The MORITS algorithm outperforms previously published strategies for identification of candidates for heterologous T-cell immunity. (A) Smith–Waterman alignment scores were calculated for peptide pairs identified in this study and in Balz et al.10. The whiskers indicate the mean and SD for each group. Statistical (nonparametric) tests were performed and the adjusted p value is indicated. (B) The top candidate peptide pairs from Balz et al.10 were aligned and investigated for their similarity between the peptides derived from virus and allergen. Only one pair fulfills the TCEM criteria and is highlighted with an arrow.

Similarities between SARS-CoV-2 and common cold human coronaviruses

Our predictions of potentially cross-reactive T-cell epitopes have not been validated experimentally, yet. In order to address whether the results generated by MORITS can help to formulate biologically relevant hypotheses, we tested the method on an experimentally validated set of peptide sequences (HCoV-R129) described by Mateus et al.15. In this study, the authors tested a set of 129 peptides derived from the common cold human coronavirus strains 229E, HKU1, NL63 and OC43 for cross-reactivity to SARS-CoV-2 in pre-pandemic samples.
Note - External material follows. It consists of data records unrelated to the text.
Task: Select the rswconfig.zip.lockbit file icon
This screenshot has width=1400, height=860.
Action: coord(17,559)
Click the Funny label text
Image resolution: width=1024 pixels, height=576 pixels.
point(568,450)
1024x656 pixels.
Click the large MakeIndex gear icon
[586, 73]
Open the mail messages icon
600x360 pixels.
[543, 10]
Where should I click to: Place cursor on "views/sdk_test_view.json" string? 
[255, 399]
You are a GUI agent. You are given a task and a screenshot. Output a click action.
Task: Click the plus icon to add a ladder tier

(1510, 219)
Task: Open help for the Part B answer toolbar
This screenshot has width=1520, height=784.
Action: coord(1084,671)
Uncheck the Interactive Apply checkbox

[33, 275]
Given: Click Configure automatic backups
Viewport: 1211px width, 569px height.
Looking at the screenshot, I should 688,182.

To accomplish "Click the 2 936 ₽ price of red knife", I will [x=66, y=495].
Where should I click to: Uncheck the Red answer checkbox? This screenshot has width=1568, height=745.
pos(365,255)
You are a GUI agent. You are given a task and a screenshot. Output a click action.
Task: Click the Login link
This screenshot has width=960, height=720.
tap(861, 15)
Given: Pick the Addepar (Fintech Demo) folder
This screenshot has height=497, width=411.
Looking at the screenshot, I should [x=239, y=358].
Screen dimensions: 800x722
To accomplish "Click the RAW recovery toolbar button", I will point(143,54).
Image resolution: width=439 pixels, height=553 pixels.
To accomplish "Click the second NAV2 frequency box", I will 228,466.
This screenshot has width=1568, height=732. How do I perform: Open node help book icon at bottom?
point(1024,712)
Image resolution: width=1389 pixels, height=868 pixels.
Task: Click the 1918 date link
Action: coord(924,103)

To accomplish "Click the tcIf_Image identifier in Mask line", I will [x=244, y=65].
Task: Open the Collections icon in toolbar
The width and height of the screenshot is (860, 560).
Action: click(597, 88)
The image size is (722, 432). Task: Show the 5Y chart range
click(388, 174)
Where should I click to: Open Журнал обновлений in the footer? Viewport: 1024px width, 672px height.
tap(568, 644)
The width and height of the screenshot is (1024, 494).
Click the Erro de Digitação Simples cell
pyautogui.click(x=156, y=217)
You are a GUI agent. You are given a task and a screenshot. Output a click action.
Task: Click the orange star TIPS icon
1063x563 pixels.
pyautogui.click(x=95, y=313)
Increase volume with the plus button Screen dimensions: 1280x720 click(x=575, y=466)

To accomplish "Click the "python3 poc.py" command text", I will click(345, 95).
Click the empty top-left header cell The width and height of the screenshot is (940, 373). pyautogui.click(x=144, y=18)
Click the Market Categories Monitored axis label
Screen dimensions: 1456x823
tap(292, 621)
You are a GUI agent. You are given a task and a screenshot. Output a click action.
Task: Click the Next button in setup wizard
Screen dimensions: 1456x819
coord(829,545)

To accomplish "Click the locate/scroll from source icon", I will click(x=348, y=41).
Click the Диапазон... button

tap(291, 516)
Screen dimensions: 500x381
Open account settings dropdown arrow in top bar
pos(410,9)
A subset of the SARS-CoV-2 peptides that was specifically recognized by CD4+ T cells, cross-reacted with at least one strain of the common cold human coronavirus. We used the MORITS pipeline on this dataset and predicted 10 hits, out of which 7 ones are among the experimentally validated cross-reacting peptides (Table 3). These data suggests a high resolution of the MORITS algorithm in predicting cross-reactive T-cell epitopes with a relatively low rate of false positive results.

Table 3 MHC II binding prediction of SARS-CoV-2 and human coronavirus-derived peptides.

Methods

Retrieval of protein sequences

For the SARS-CoV-2 protein sequences, the reference proteome UP000464024 was retrieved from the Uniprot database in fasta format. A recently published listing of different food and air allergens10 was downloaded and a single fasta file was created, which contained 2597 entries.

High throughput protein sequence alignment in TCEM 1 and TCEM 2 mode

The input fasta files were converted into csv files and compared to each other with the in house developed MHC outward-facing residue identifying tool for sequence alignment (MORITS). The MORITS tool was developed for the purpose of sequence alignments taking the TCEM templates into account. The C # programming language was used to develop the tool and a Windows GUI was created for user friendliness. Visual Study Community 2019 served as the programming environment.

The corresponding csv files were selected via a file dialog in the Windows GUI. The files are read into the program and converted to string arrays. Then the desired TCEM templates and the matching precision was selected. During this matching process, the algorithm starts by reading the first 15 characters of sequence 1. Afterwards the first 15 characters of sequence 2 are aligned and it is tested if the characters are equal over the important positions of the TCEM template. In the next step, the reading frame of sequence 2 moves one position forward and the characters are tested again. After all possible positions of sequence 2 were tested for the relevant positions of the first 15 characters of sequence 1, the reading frame of sequence 1 shifts one position forward and the process starts again. If there is a match in the selected template with 80% or 100% (depending on the user’s choice) the match is going to be displayed in the bottom text frame and in the .txt output file. With this method all possible alignments between the two selected sequences will be tested on all positions for a match on the positions relevant for the selected TCEM. TCEM 1 and TCEM 2 results were saved separately and the tool was set to 100% sequence similarity. The results of each alignment were imported into Microsoft Excel. For each TCEM 1 and TCEM 2 results, two fasta files were created by saving tab-separated tables using Microsoft Excel and converting them to fasta format using the tab to fasta converter on https://sequenceconversion.bugaco.com. One fasta file contained the identified hits for the viral peptides, and the other one contained the corresponding hits for the allergen peptides.

MHC binding prediction

The MHC binding prediction was performed for 27 MHC I molecules and 27 MHC II heterodimers according to the reference panels offered by IEDB in order to cover a high percentage of the human population16,17. The alleles are listed in Table S1.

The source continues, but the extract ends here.